You get really clear on what you want, put your head down, block everything else out, and focus intensely for a few years.
You turn-off the noise and distractions.
You create an incredible routine.
You focus on extreme output, productivity, and creativity.
You start getting “rare” results in your industry. People around you wonder how the heck you’re doing what you’re doing. It doesn’t make sense to them.
You reach a new level of lifestyle, identity, socioeconomic status, daily activities, etc.
You’re now on a new platform. That “new platform” is your “new normal.” It’s where you’re at as a person in your freedom, income, perspectives, and identity.
You can then choose what to do from there.
But if you’re smart, you leverage the extreme success of those few extreme years of focus, you can stay at that new level for the rest of your life.
If you so choose, which I recommend you do, you can take your new platform and use it as a springboard for going up another several levels.
The remainder of this article will break down key principles for jumping-up levels in life in short spurts. These short spurts are typically 3-5 years.
Of course, if you’re aggressive and consistently make “POWER MOVES,” then you will be able to move faster.
But in 3-5 years, you can go from making 5 to 7 figures (as an example).
You’ll need to change your entire life. You’ll need to change your environment, your peer group, your daily behaviors, and your very identity.
But if you want to, you can.
*** Note: this isn’t all about money. If you look at the “star” athletes, they usually have 3-5 “stand-out” years that put them in an entirely different class from their peers.
*** Note #2: Dan Sullivan the founder of Strategic Coach argues that if you’re focused on “status,” then you’ll likely stop growing once you reach that status. Hence, “goals” should be viewed as means, not ends. Once you reach various “status” or level, you should shortly thereafter detach yourself from that identity, and set the next goal. While pursuing a goal or status, that goal BECOMES your identity. Once you achieve and create it, you let it go. Growth is always more important than status.

Recorded information =

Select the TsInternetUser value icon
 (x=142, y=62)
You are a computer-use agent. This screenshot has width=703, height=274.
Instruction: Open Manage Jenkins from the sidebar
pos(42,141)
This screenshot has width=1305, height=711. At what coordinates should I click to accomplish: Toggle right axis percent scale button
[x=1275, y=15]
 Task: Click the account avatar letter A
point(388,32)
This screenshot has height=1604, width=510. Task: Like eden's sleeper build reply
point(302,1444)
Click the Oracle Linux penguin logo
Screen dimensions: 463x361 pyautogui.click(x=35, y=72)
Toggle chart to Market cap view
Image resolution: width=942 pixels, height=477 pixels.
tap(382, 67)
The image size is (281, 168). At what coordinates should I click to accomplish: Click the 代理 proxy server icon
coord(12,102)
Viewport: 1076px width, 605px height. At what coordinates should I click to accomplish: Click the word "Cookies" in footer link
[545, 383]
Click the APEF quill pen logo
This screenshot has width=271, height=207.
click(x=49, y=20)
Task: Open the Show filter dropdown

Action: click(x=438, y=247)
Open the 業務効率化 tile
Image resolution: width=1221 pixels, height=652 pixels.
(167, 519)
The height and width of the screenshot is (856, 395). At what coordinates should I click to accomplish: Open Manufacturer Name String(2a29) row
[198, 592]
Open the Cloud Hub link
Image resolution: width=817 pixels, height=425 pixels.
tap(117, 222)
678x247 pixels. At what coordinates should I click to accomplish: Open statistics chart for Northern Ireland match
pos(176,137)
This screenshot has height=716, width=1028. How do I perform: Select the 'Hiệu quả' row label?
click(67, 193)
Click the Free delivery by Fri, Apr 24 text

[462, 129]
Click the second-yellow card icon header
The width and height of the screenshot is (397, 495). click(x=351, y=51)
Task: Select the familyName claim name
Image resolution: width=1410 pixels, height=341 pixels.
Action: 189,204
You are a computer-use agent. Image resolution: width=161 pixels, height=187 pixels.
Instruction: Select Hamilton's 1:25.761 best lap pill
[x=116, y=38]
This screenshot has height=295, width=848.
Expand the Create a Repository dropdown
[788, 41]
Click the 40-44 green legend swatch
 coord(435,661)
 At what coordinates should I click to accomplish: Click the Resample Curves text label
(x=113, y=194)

Instructions to follow = Extend the article on jumping up levels in life through a few years of intense focus, picking up after its second note.

Answer to the exercise =
With that background, let’s get started:
1. You Need A Single, Measurable, and Compelling Goal
“To decide on your mission, simply look over all of your goals and then ask yourself: Which one of these goals would enable me to become the person I need to
be to achieve everything else I want in my life. The answer to that question is your mission.”—Hal Elrod
Your problem isn’t that you don’t know what you want. Your problem is that you want too many different things.
Your biggest challenge is going to be to narrow your focus, and choose something.
People don’t go far in life because they avoid decision-making. Every decision involves opportunity cost.
You need to embrace and be excited about what you’re giving up, knowing that most people lack the courage to make such a decision.
Choose one thing, and go for that.
One major goal.
This goal needs to be measurable, definable, and something you can visualize. The best goals are numeric or experiential.
The more your brain can actually see it, the more motivating it will be. Clear and visual goals are motivating. Unclear and non-visual goals are de-motivating.
The more you can see it, the more your brain will start tracking it. Psychologists call this selective attention. Your goal becomes the filter through which you see the world.
2. One Goal, Not Many Goals
“Success demands singleness of purpose. You need to be doing fewer things for more effect instead of doing more things with side effects.”—Gary Keller
If you have one major goal, it can be huge. If you have a huge goal, then you will change your identity and behavior to match that goal.
Having multiple goals doesn’t require that you focus. Having multiple goals is a reflection of fear and lack of decision-making.
You need ONE MAJOR GOAL. This one major goal needs to be measurable, definable, and visualizable.
This one goal needs to clearly help and support all of the key areas of your life. This is why income goals are so powerful. If you’re a writer, that goal may be a certain number of page views or subscribers. If you’re a consultant, that goal may be the number of high-paying clients. If you’re a runner, that goal may be the time of your marathon.
One goal creates focus.
Focus creates momentum.
Momentum and confidence spill over into all other areas of your life. That’s why, in the book The Power of Habit, author Charles Duhigg explains that when you improve one area of your life, all other areas improve as well. He calls this, “keystone habits.”
Think of your ONE MAJOR GOAL as a “keystone goal.” This one goal—by aggressively pursuing it and actively achieving it—helps you do everything else you’re trying to do.
3. Your Single Goal Immediately Creates Sub-Goals
“Success leaves clues.”—Brad Thor
You’ll know your ONE goal is awesome when it clearly creates subgoals that you’re excited about.
For example, when I decided I wanted to become a professional writer, I set ONE GOAL: Get a 6-figure book contract with a major publisher.
That ONE GOAL then gave me a path. With multiple goals, you have multiple paths. With multiple paths, you lack focus.
Without focus, you don’t get momentum.
Without momentum, you don’t gain progress.
Without progress, you can’t have confidence.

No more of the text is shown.